A Camera in Johannesburg

Come Back, Africa (Lionel Rogosin Films) is a timely and remarkable piece of cinema journalism: a matter-of-fact, horrifying study of life in the black depths of South African society. Filmed in secret by a 36-year-old moviemaker named Lionel (On the Bowery) Rogosin, who worked in constant danger of arrest and deportation, Come Back, Africa is necessarily crude in craftsmanship. But Rogosin's camera looks deep into the private nightmare and social desperation of a man and a people.

Lured off the land with false promises of big pay, Zachariah Mgabi (the character is named after the man who portrays him) spends several months of hard, unprofitable labor in the mines and then wangles a better job in Johannesburg: houseboy to a baas. But the mistress of the house soon loses patience with a "damn fool Kaffir" who can't tell mushroom soup from slops. She fires him, and Zachariah wanders thereafter, like a bug in a garbage pail, through the vast black slums of Johannesburg. He gets two jobs in succession and is fired from each for no particularly good reason. After a long layoff he allows his wife to take a temporary job as a domestic servant, and one night he stays with her in her quarters. The police break in and carry him off to jail as a trespasser. Home a few days later, Zachariah finds his wife dead--murdered by a tsotsi (gangster, Zulu style), who strangled her when she refused to lift her skirts for him. The End.

Dramatically, the end of the film is false, but statistically it is true; rape and murder are commonplace in South Africa's black ghettos. Indeed, Director Rogosin's reading of the facts is conservative. He is scrupulously fair to the whites, and the camera leans over backward to avoid some of the more unpleasant aspects of life in the Johannesburg slums: the open sewers and the unchecked disease. But Rogosin shows enough squalor to stun the average comfortable North American, and to prove beyond rebuttal one of his main points: that under the Nationalist oppression, black men are forced to live, as they often have to die, like dogs.

Nevertheless, Rogosin finds beauty in South Africa, too, most of it in the vital faces of the Negro population, in their sunburst smiles and roars of laughter, in the explosive imagination of their dances, and above all in the sheer demonic genius of their music. All Rogosin's candid-camera work is done with impressive skill and sensitivity. Where the director has trouble is in the acted action. Almost all his players are amateurs, and he has obviously tried to make them relax and act natural; but except in one exciting bull session among Negro intellectuals, most of them seem stilted; Rogosin thinks that they felt awkward speaking English. Zachariah Mgabi, a Zulu office worker whom Rogosin spotted one day in a railroad station, is an exception. At times he plays with a wild, shy, serious charm that is irresistible. At times his natural, gentle face suggests a black St. Peter.

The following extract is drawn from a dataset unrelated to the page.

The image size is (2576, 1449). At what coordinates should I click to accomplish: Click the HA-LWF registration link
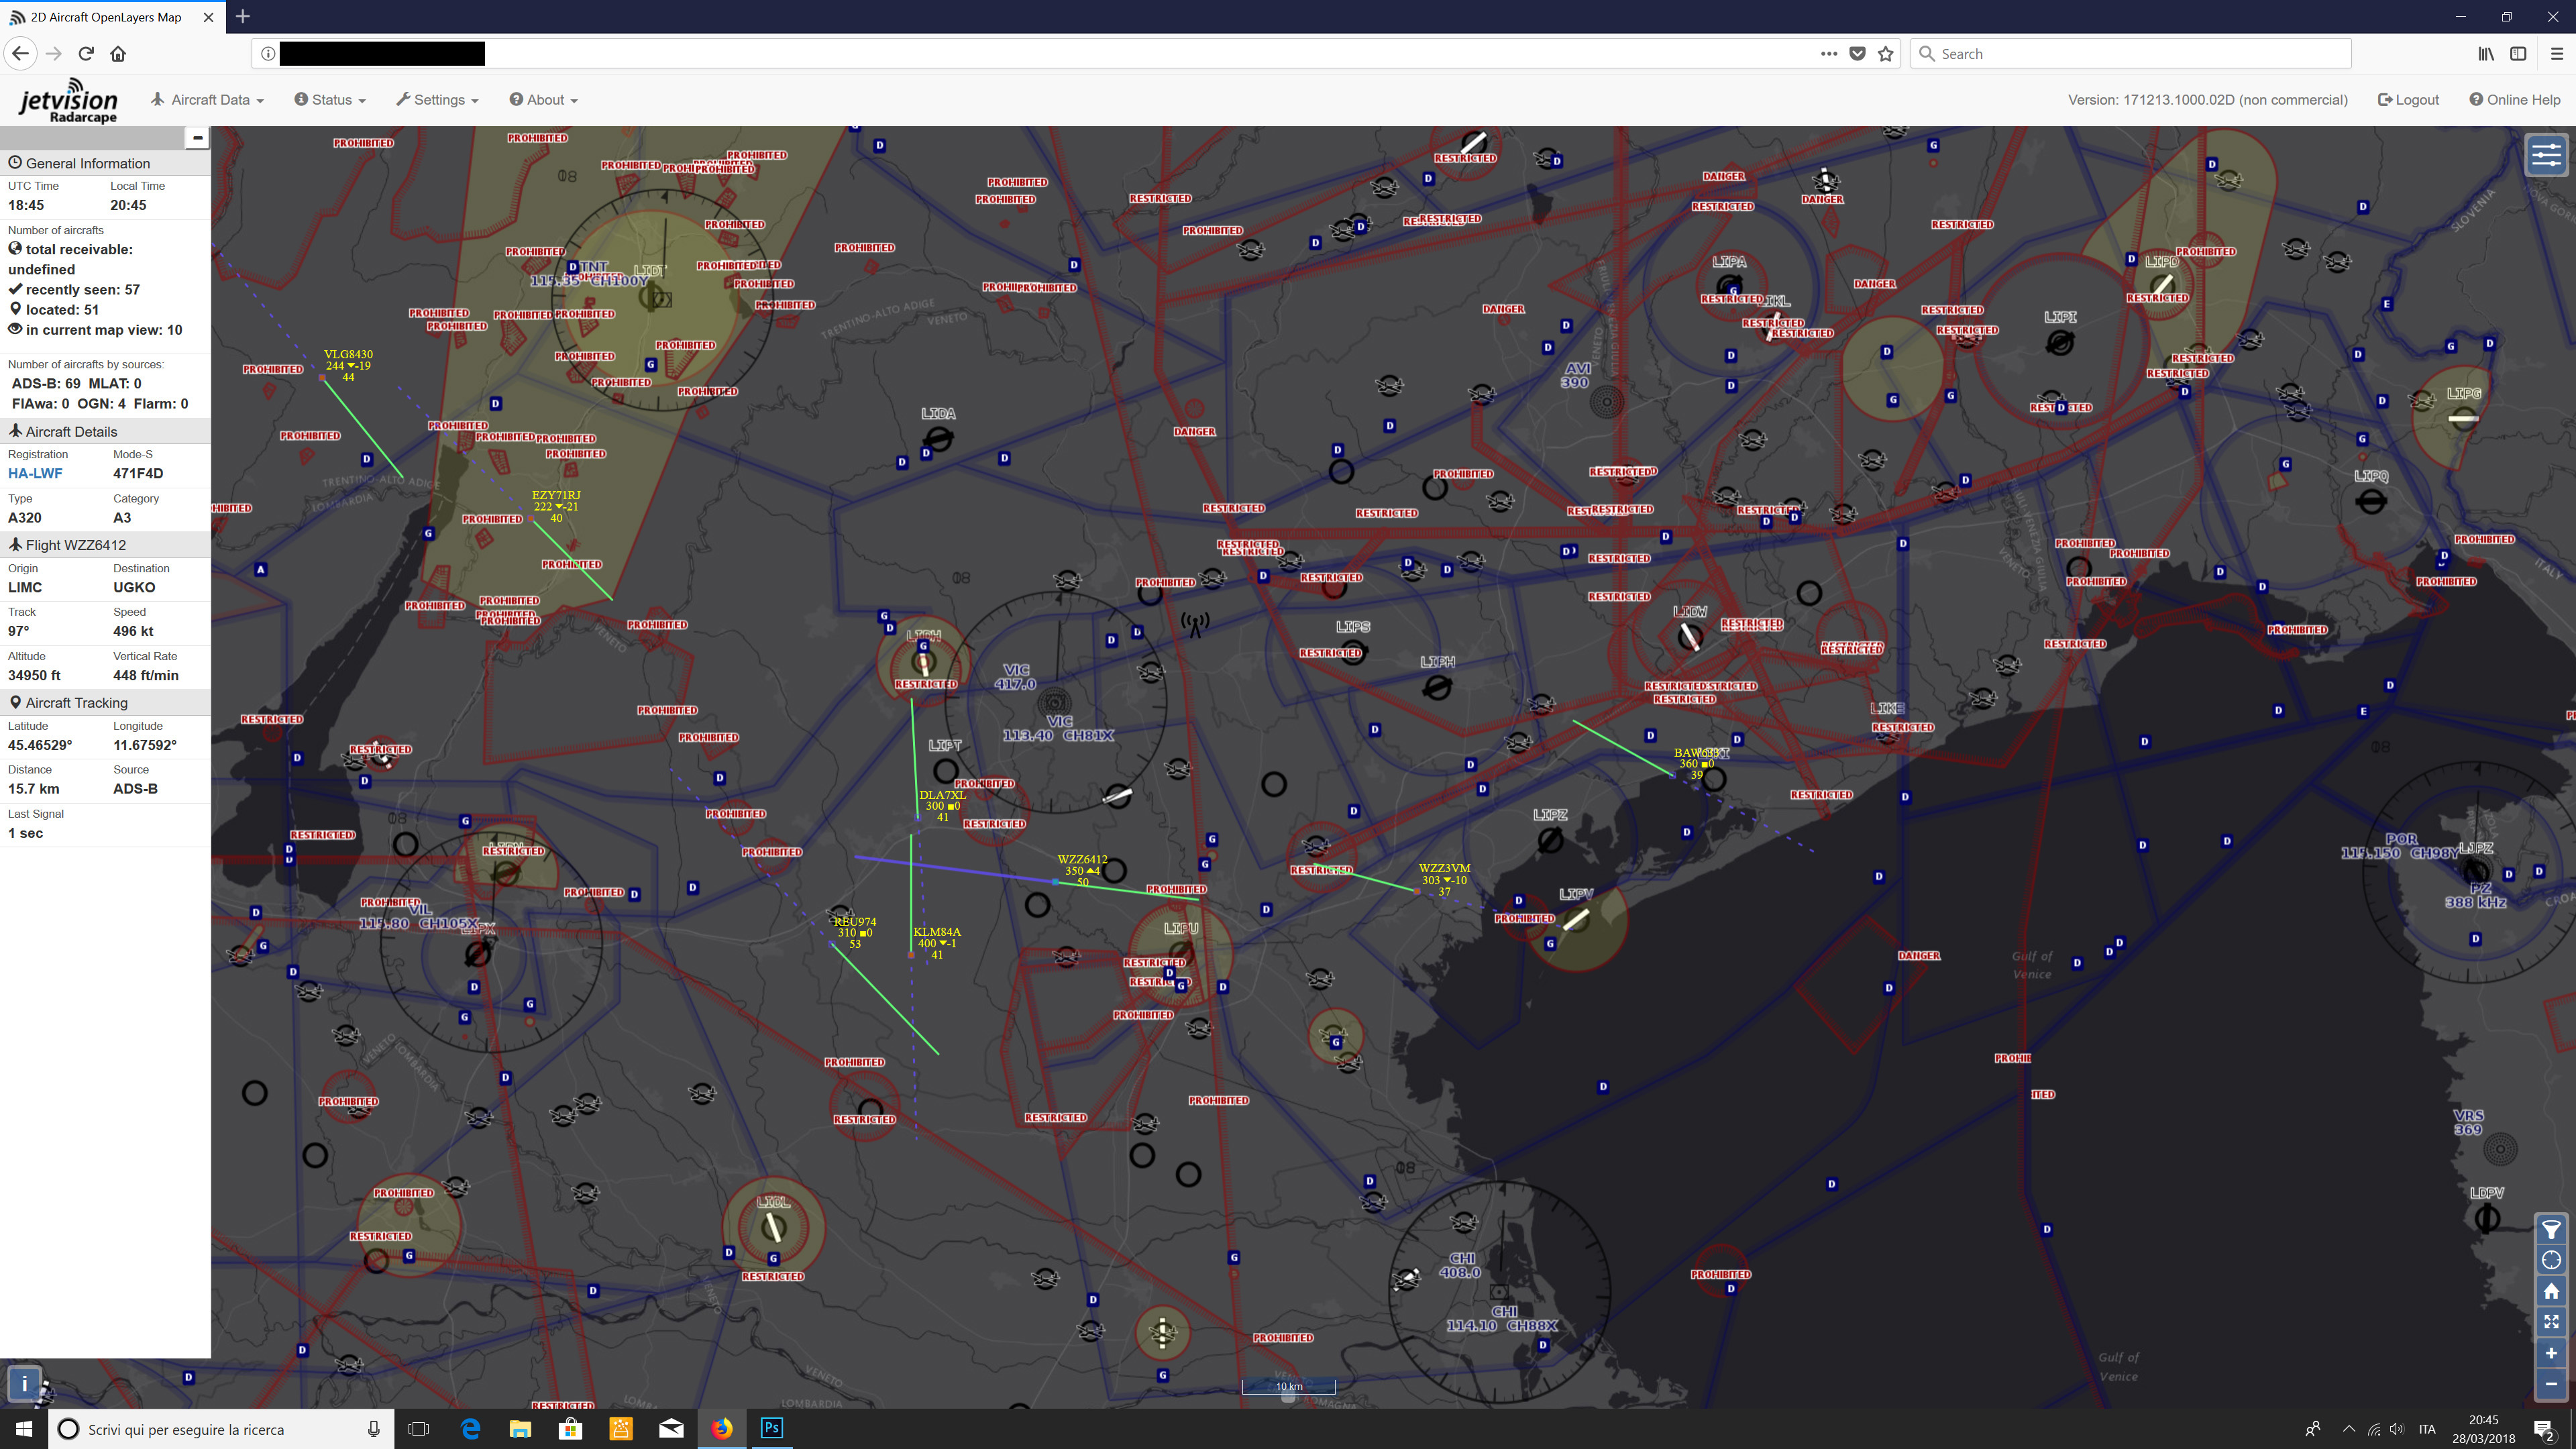pos(35,473)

Moviemaker Rogosin, the son of a wealthy textile manufacturer (Beaunit Mills), made Come Back, Africa (the title is a translation of an African National Congress slogan) mostly at his own expense, and the film altogether cost close to $70,000. He entered South Africa as a tourist, lived there for almost a year before he felt ready to roll his cameras. In April 1958 he applied for government permission to make "a musical travelogue." After two months of palaver with six suspicious federal bureaus, Rogosin got his permit. He dashed off his script in less than a week, then shot for three months with scarcely a day off. The police were always watching, and Rogosin could never relax security. He carefully concealed the true nature of the story from his actors; even Zachariah was not quite sure what it was all about.

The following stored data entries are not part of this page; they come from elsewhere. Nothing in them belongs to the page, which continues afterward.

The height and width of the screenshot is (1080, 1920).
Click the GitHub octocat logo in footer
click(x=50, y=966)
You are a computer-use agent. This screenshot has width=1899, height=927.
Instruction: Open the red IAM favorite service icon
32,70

Released in Europe, the film has earned good reviews and a modest amount of money. But in Manhattan, though several exhibitors liked the picture, they had no theater for it. Nothing daunted, Moviemaker Rogosin took a three-year lease on the Bleecker Street Theater in Manhattan's Greenwich Village, where Come Back, Africa has now been running for two weeks to small but steadily growing audiences.